If you are physically present at a fashion show and watching it with full attention, the view that unfolds is entirely different to that presented in a fashion film. Although you are placed in one position, your eyes are free to roam; taking in full looks, hopping across models in the foreground to focus on something apparently more engaging on models in the background, turning to see the backs of looks, lingering on details in shoes, bags, or hair, glancing at fellow audience-members nudging each other or reading office emails across the row, noting production staff squatting out of sight lines whispering urgently into headsets… Your eyes travel back and forth to create a jagged and episodic narrative of perception that is yours to control. For this Hermès menswear show, Véronique Nichanian had at first hoped to restore that agency by reuniting with a physically present audience. When that proved impossible, she reunited for a second season with the director Cyril Teste to produce a digital show that was the closest thing to attending a real one that I’ve seen so far.

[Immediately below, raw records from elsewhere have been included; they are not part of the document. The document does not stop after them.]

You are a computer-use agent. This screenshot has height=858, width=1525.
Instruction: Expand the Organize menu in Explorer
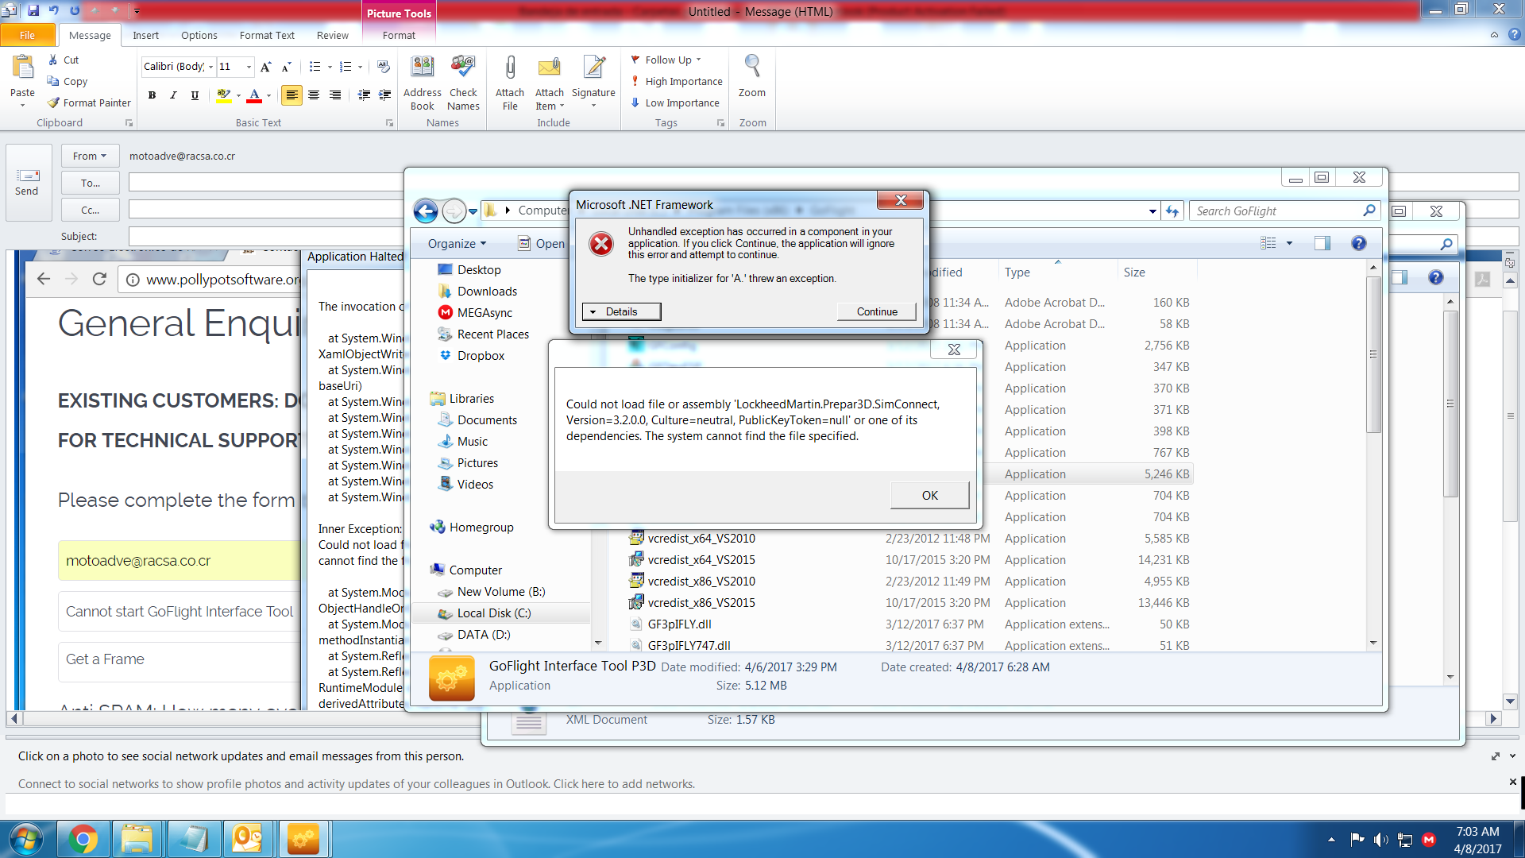pos(457,244)
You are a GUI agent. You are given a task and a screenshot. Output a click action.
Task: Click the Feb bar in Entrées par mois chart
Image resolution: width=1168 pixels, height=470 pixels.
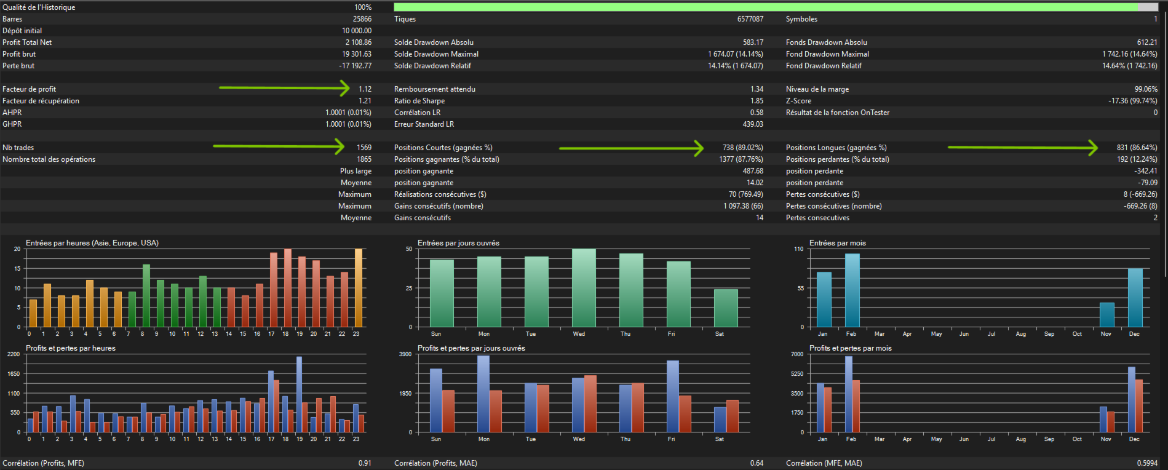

That was thanks to a seven-section split screen format that allowed you to choose which angle you wished to see in the foreground. Some of the angles were mobile, shot by hand but gimbal-smooth, while others came from cameras set into the square spiral staircase of the Mobilier National. This national storehouse of furniture had in recent seasons become Nichanian’s venue of choice, and the action unfolded down the stairs and into the courtyard in which we would otherwise have likely watched the show live.
During a gimbal-free, handheld phone transmitted preview, Nichanian referred repeatedly to “télescopage”—which means collision, buffering and merging—as a central tenet of both a presentation and collection that was conceived as an adaptation to our currently diminished, but arguably intensified fields of vision and experience, “inside, outside and silicon.”A lovely detail both functional and decorative that exemplified this was the overlapping “twist” pockets on parkas, half-zips and jackets whose clashing contours were traced in saddlery stitching usually used on Hermès leather wares. Panning out, the divisions between private and professional were buffered and softened by the combination of irreverently cut, delicately volumized and slouchy-panted suiting to complement elevated workwear-derived pieces including vivid checked leather-tagged half-zips and twist pocket work shirts. Zestily colored sneakers—the tones specified were “cumin, glycin, H red, and frost blue”—played punchy foundation to lambskin track pants and cardigans. Joggers were sometimes traced with side-stripes to contrast with similarly piped blouson jackets and the stripes in blur-bordered mohair knitwear. The appropriately named print of the season was Drive Me Crazy, which unravelled on silks and cotton. Garment linings came in vivid contrasts of pattern and color, a further thoughtfully optimistic “télescopage.” Like all collections watched in person and packed with pieces you’d like to get to know better, this Hermès digital show left you both excited by what you’d spotted and frustrated not to have taken absolutely everything in.